Pensando a ideia de public scholar” nacional, sobretudo lembrando de um ensaio recente que li da própria Merve sobre a forma ensaio: https://nybooks.com/articles/2022/11/03/the-illusion-of-the-first-person-merve-emre/

E acho que tem uma coisa meio ingrata na forma do ensaio, quando se pensa para esses vôos não-acadêmicos, pois ele acaba caindo em lugares-comuns que me incomodam: o ensaio pessoal (comentado ali), a resenha literária que discute mais de um livro ou um pastiche benjaminiano.

Isso tudo se relaciona com uma discussão que levantei uma hora no blog (e que acho que ficou subdesenvolvida, mas que acho que tem chão para percorrer), sobre as expectativas que surgem quando nos aproximamos da imagem de intelectual.

E o interessante do ensaio da Merve (para retornar ao texto inicial) é que ela elabora uma micro-genealogia das práticas de escrita que não se resumem à associação do ensaio como uma prática confessional. Esta, no caso, é apenas uma variante bem recente (apesar de semelhanças).

Eu acho que isso se torna ainda mais complicado no momento em que escrita parece estar se tornando um artefato insustentável enquanto opção profissional.

Cada vez menos realizada por quem tem grana e não precisa de dinheiro no trabalho, cada vez mais feita por quem precisa pagar as contas e por isso acaba assumindo a forma de um bico, ou algo mal pago ou como algo que se faz no tempo livre por quem tem outros corres.

Ficou tudo muito solto aqui, mas o que acho que tem me incomodado (sobretudo trabalhando com escritas que não são para mim nos últimos dois anos) é que os espaços de circulação de texto (que tem qualquer perspectiva de darem retorno profissional) são inflexíveis demais.

A gente tem uns modelos que podem ser divididos em alguns tipos que estão presentes nos espaços de maior circulação escrita.

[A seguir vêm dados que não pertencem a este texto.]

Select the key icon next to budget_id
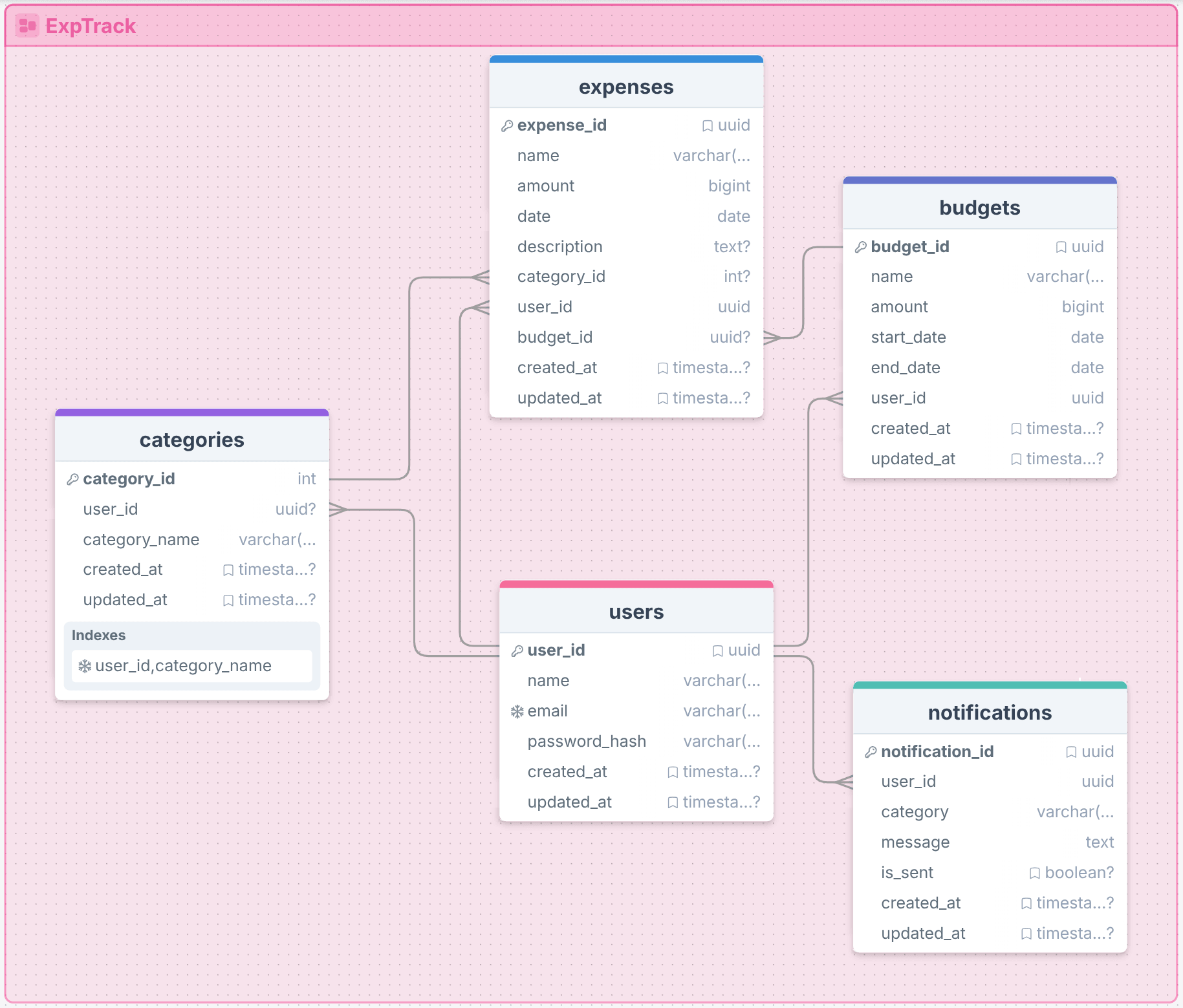The width and height of the screenshot is (1183, 1008). [861, 246]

Tem, por exemplo, a figura tarimbada e estabilizada que desce do seu pedestal da sabedoria para enunciar pepitas epistêmicas (sempre as mesmas).

Tem também as figuras, atentas aos movimentos da moda, às novidades (importantes, pois a moda me parece um vetor de novidade que ajuda a reciclar as cenas) que não tem ali um prestígio, mas que conseguem aproveitar-se da moda ser mais próxima do que elas fazem.

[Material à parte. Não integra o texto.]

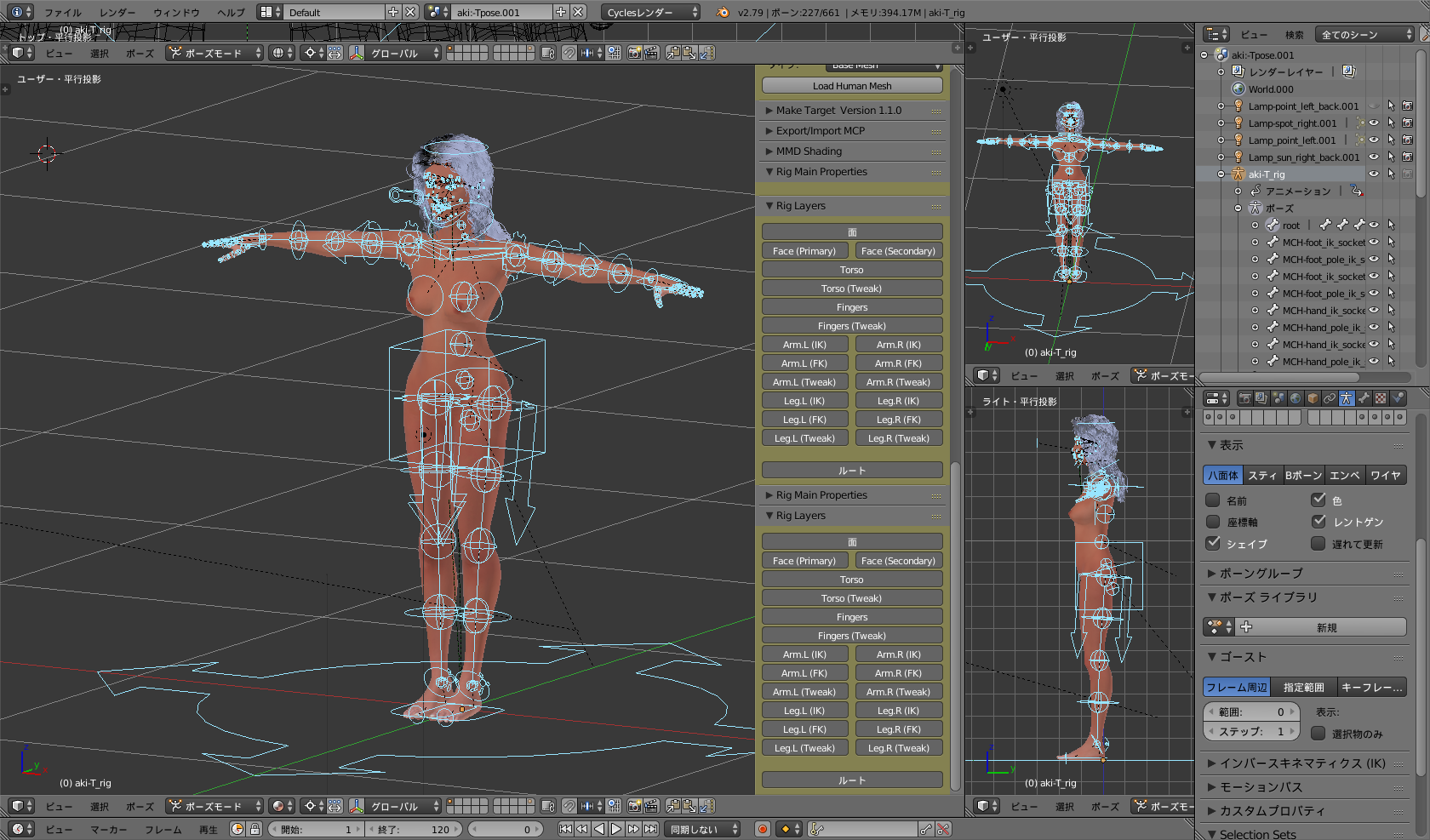
Task: Open the Render properties camera icon
Action: pos(1244,398)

No Brasil a gente não parece ter tanto espaço para o ensaio pessoal (coisa de americano?), mas eu diria que de alguma forma ele aparece pois tanto o acadêmico público quanto aquelas pessoas que dependem das modas parecem estar também numa corrida para fazer uma marca”.

E não há o que reclamar dos indivíduos que entram nesse jogo de construir uma marca, uma personagem autoral literária, pois no fim das contas (sobretudo daqueles que não tem o espaço e a segurança do tarimbado) o que importa é conseguir se sustentar materialmente trabalhando.

O efeito, porém, é que é chato. Uma coisa meio previsível em que você consegue imaginar a forma, sobretudo com uso e abuso do termo ensaio para justificar qualquer tipo de forma que não seja ficcional e nem seja um artigo acadêmico (que seria supostamente ancorado em refs).

Eu acho interessante e engraçado ao mesmo tempo isso. Pois por um lado, eu concordo: acho que se há algo que chamamos de ensaio é justamente uma liberdade na hora de escrever, um esforço experimental que expande o campo do não-ficcional ao negar de maneira determinada estilos.

O problema é que a maior parte das pessoas que se arroga” ensaísta é que ou a pessoa fica ali num lenga lenga de mas montaigne, mas os românticos, mas benjamin” e tudo o que se faz é falar sobre a arte dos ensaios.

A outra alternativa é só fazer o pastiche dessas formas. Ou seja, assume-se ensaísta para fazer resenhas que comentam mais de um livro ou para fazer um texto melancólico, fragmentário, com a desculpa de que é seu tempo mas que só parece uma cópia barata de Benjamin/Lukacs.

Só acho engraçado que” és tão livre para escrever e acaba sempre escrevendo a mesma coisa, da mesma forma, com os mesmos códigos. Bem, de certa forma isso me parece até inevitável, já que a negação de determinados códigos e estilos é seguida pela sua organização institucional.

Ainda assim, não consigo me satisfazer com isso. Mesmo quando vem textos legais assim (e existem, claro), me dá a mesma sensação de quando premiaram a Gluck ao nobel. Muito massa premiar uma poeta modernista de 1920, mas pena que estamos em 2020 e mundos e fundos aconteceram.